A three-year grant of about $65,000 annually from the state Department of Health and Social Services Division of Behavioral Health is supporting their efforts to host a Web site, sponsor suicide awareness training and implement a new curriculum in the schools, among other plans.
Task force participants come from organizations spanning the community: Juneau Youth Services, Tlingit and Haida Central Council, Juneau Alliance on Mental Illness, Catholic Community Services and Southeast Alaska Regional Health Consortium are a few. Private-practice counselors and parents are included.
Destiny Sargeant, a clinical psychologist with SEARHC and a Juneau School Board member, called the level of participation "phenomenal."
"This was a community-wide effort that was really impressive," she said. "Lots of times it's piecemeal or parlayed out, or lasts for a time and then goes away. Everyone put their heart and soul into this because we really care about people and care about kids."
Alaska's suicide rate is two times the national average - one of the highest in the country.

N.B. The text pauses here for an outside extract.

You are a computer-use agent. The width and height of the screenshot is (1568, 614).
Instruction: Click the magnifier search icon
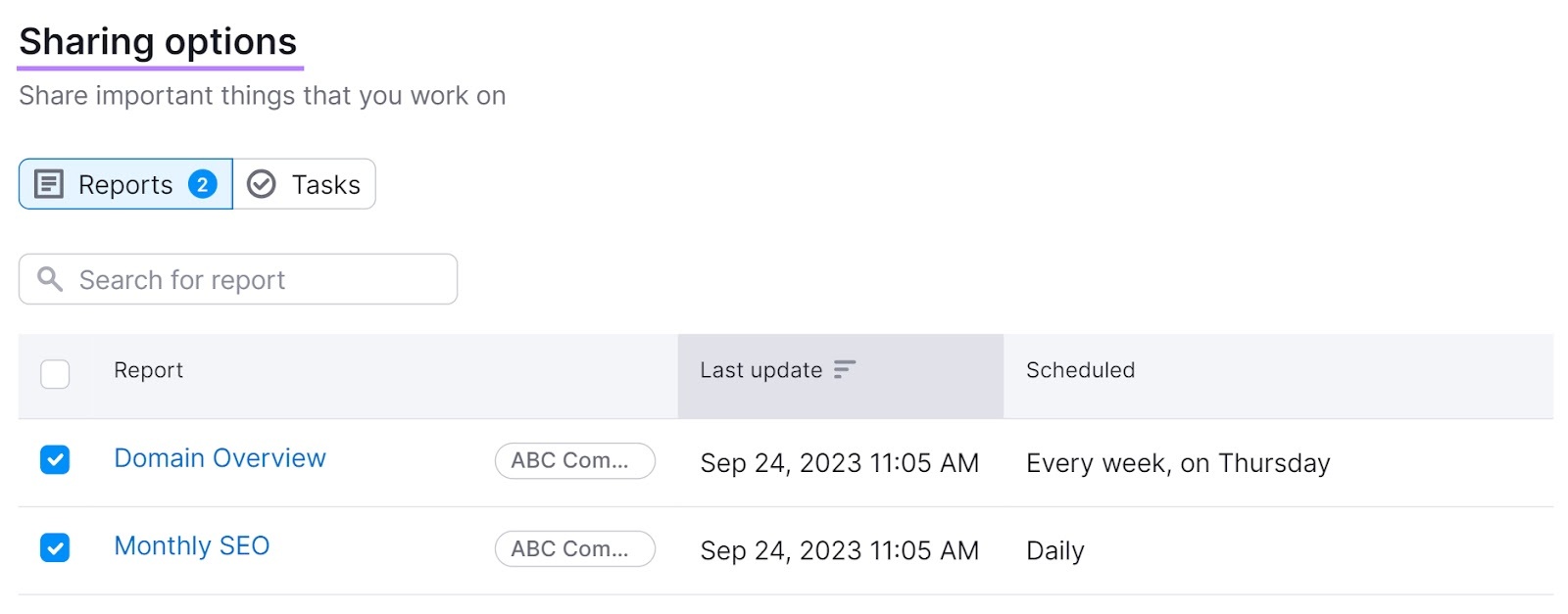50,279
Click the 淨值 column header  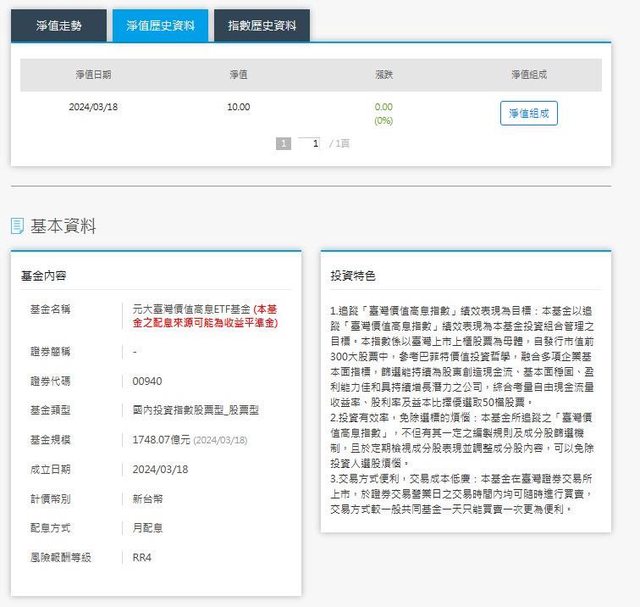tap(238, 75)
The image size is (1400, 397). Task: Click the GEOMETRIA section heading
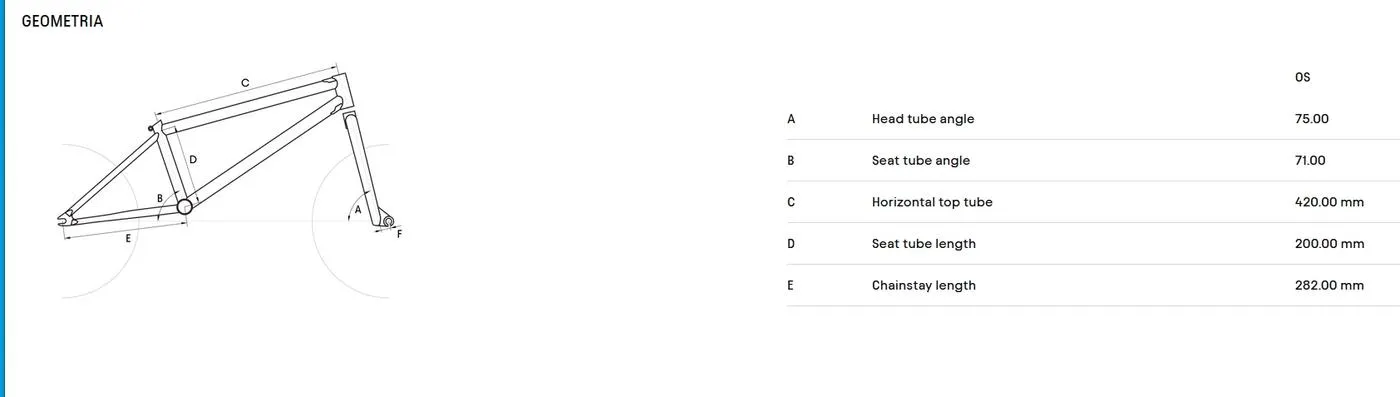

Teen suicide became a particular concern in Juneau when, just a few months into the last school year, four teens had taken their own lives.
During a series of meetings with police, psychologists, pastors, school counselors and others, it was determined that eight young adults had committed suicide in the prior 18 months.
Statistics available at the time indicated that Juneau had a suicide rate among teens of 10 deaths per 100,000. That compares to a national rate among people age 10 to 24 of seven to nine deaths.
People who work with teens said it was time to start finding some solutions, and further said that talking about depression and suicide was a start.
Brendan Kiernan, a clinical psychologist who works in the school district and has a private practice, organized the task force in the spring.
"I started contacting people and I never got no for an answer," he said. In a short period of time, he had more than 50 members.
The grant was awarded to the school district, but Kiernan said through the task force, the money is being used to create a community-wide suicide prevention program.
The Web site launched last week offers Juneau-specific contact information and details on what to expect when reaching out to help someone who is depressed or suicidal. It is designed to demystify the process of getting help, Kiernan said. Pamphlets and posters are being designed to advertise some of the same information.
Training sessions for professionals and the general public were set up so that more people know and can recognize the signs of depression and suicidal behavior, Sargeant said. Plans are to hold sessions on a consistent basis, and add quarterly community meetings so that people can talk about topics of interest that relate to suicide.
Deb White, a parent who with her two sons knew five young people who killed themselves in a short period of time in Juneau, pushed for something to be done about the problem.
Mental health professionals and the school district are talking to each other through the task force, and that is a positive step, she said.